- **Given data**
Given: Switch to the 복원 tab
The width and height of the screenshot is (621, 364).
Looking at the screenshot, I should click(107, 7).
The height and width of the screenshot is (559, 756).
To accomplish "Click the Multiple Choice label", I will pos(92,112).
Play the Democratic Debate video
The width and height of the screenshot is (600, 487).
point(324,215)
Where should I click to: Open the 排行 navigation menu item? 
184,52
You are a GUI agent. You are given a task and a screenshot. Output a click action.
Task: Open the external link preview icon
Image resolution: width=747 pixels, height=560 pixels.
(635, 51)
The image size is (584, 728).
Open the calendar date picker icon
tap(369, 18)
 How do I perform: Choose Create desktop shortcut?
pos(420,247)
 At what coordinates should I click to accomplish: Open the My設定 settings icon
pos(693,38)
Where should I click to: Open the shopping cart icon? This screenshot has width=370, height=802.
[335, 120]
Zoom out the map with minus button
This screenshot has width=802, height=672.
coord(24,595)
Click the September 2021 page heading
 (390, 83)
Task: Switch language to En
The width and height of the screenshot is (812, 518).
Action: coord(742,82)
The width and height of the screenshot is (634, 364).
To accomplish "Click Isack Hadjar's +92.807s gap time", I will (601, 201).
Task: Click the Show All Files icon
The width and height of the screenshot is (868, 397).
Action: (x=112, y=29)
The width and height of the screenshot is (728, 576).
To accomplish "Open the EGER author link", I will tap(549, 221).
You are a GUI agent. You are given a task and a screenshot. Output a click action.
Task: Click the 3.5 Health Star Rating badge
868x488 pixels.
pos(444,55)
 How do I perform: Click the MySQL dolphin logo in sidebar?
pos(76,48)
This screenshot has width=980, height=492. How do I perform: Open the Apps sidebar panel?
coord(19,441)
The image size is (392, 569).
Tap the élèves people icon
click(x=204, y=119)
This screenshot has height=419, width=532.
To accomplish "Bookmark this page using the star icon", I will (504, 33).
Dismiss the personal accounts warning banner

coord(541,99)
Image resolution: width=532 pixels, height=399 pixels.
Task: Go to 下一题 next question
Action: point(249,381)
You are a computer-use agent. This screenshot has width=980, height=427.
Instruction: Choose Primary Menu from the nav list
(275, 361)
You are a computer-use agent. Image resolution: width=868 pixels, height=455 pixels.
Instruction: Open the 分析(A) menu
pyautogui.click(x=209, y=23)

- **Your objective**
Reproduce each line, exactly as it appears, from the one that contains "You are a computer-use agent. This" through the last line of the records. Add no other lines.

- **Solved exercise**
You are a computer-use agent. This screenshot has width=980, height=427.
Instruction: Choose Primary Menu from the nav list
(275, 361)
You are a computer-use agent. Image resolution: width=868 pixels, height=455 pixels.
Instruction: Open the 分析(A) menu
pyautogui.click(x=209, y=23)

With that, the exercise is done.